Vivoryon : le déficit fond de 57 %, mais la trésorerie file entre les doigts
La biotech allemande Vivoryon a réduit son déficit annuel de 57 % à 8,9 millions d'euros en 2025 grâce à une baisse substantielle de ses dépenses de recherche et développement. Cependant, sa trésorerie s'est contractée de 40 % à 5,6 millions d'euros, obligeant l'entreprise à lever des fonds d'ici le quatrième trimestre 2026 pour poursuivre ses essais cliniques sur la maladie rénale diabétique.
Réduction des dépenses au service de l'équilibre comptable
Vivoryon a réduit ses dépenses de recherche et développement, ramenant la facture de 14,1 millions d'euros à 4,4 millions d'euros. Cette diminution résulte principalement du ralentissement des études Phase 2 VIVIAD et VIVA-MIND, avec une réduction de 7,0 millions d'euros des coûts cliniques et une économie de 1,7 million d'euros sur la fabrication. Les frais généraux et administratifs ont également baissé de 30 %, passant de 6,9 millions d'euros à 4,8 millions d'euros, notamment grâce à une réduction de 1,1 million d'euros des charges de personnel et de 0,6 million d'euros de frais juridiques.
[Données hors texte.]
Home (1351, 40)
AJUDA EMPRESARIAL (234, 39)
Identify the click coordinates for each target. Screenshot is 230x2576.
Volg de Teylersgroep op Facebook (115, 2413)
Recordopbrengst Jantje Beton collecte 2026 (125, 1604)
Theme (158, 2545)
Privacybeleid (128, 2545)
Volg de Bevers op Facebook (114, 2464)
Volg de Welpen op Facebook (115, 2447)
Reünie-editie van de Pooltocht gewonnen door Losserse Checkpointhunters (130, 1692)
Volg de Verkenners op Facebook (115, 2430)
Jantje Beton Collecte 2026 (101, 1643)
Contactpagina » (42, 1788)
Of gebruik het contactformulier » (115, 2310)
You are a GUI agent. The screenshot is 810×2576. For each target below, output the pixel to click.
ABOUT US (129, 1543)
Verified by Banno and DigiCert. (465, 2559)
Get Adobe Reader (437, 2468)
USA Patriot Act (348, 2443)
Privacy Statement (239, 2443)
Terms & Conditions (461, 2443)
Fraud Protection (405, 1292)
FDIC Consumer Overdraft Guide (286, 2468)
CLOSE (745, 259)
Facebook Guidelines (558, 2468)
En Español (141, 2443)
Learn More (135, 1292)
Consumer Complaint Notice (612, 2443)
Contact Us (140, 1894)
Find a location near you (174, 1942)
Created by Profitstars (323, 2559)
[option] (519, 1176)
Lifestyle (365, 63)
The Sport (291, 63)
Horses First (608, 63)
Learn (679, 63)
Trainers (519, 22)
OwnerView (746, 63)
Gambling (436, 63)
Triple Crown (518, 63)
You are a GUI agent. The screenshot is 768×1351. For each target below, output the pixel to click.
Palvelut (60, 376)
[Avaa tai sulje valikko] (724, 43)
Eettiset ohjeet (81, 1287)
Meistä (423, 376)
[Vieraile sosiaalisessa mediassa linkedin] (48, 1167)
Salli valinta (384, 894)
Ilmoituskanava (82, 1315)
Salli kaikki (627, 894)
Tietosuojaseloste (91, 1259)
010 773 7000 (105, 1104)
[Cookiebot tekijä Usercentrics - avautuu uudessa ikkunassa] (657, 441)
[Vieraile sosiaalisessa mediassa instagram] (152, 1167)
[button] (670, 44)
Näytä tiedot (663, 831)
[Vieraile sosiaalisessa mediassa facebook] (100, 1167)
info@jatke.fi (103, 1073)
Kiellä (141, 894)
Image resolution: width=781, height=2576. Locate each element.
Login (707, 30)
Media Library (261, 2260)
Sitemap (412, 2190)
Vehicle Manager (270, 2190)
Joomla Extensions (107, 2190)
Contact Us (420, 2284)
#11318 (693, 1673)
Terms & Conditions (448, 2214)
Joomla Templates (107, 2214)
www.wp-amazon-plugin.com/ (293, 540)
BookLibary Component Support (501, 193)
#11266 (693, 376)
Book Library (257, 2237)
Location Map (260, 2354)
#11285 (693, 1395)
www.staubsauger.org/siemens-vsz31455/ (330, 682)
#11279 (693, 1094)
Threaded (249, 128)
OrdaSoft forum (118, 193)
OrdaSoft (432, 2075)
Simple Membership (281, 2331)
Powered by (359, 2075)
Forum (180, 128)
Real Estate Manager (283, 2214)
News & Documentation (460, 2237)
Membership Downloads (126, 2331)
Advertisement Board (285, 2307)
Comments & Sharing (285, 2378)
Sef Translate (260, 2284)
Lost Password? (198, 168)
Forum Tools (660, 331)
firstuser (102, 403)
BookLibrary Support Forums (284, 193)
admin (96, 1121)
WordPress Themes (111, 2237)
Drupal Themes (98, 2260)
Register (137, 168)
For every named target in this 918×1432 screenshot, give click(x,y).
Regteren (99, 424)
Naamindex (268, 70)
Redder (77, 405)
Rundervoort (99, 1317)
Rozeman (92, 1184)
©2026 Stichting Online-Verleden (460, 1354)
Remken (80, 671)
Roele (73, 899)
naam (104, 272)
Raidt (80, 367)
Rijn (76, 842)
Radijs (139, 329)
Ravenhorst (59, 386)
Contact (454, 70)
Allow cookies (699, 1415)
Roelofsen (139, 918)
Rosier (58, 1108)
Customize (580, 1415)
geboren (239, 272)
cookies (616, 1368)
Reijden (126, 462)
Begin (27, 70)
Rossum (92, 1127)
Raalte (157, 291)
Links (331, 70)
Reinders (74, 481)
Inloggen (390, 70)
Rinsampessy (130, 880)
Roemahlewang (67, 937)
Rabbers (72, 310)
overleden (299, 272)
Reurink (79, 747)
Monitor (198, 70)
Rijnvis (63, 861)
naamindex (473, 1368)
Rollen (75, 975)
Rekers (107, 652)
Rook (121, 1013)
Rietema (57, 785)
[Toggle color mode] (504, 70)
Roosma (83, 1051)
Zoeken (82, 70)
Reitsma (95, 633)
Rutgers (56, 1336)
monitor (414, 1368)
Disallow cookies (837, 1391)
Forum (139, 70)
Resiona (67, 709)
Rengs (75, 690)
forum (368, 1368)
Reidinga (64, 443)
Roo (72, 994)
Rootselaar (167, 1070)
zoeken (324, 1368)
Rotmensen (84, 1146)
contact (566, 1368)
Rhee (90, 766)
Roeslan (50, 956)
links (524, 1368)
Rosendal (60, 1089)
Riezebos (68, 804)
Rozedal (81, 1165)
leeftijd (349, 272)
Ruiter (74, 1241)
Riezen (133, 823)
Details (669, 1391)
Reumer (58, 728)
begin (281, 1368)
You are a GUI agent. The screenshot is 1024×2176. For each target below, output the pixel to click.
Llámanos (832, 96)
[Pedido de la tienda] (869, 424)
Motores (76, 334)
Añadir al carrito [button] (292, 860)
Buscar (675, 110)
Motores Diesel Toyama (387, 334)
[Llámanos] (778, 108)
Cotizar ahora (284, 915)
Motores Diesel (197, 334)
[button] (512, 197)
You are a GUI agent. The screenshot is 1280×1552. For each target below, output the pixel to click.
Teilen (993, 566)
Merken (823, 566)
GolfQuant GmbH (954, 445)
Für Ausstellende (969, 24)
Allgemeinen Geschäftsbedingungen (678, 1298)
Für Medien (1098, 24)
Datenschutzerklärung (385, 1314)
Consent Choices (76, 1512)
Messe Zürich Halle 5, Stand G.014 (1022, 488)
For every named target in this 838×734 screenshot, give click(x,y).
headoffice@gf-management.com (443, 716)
Au total, la perte nette annuelle s'établit à 8,9 millions d'euros contre 20,6 millions d'euros en 2024.
Une trésorerie en décroissance malgré la contraction des brûlures de cash
Si les dépenses opérationnelles ont chuté de 56 % à 8,5 millions d'euros (contre 19,2 millions en 2024), Vivoryon ne bénéficie plus de rentrées de trésorerie. En 2024, l'entreprise avait généré 10 millions d'euros de flux positifs en provenance d'activités d'investissement. Cette source de financement ayant disparu en 2025, les liquidités sont passées de 9,4 millions d'euros à 5,6 millions d'euros malgré un apport de 4,7 millions d'euros en provenance de financements externes. La brûlure de cash mensuelle restant élevée, la direction estime que les ressources actuelles couvriront les besoins jusqu'au quatrième trimestre 2026, sans financement supplémentaire.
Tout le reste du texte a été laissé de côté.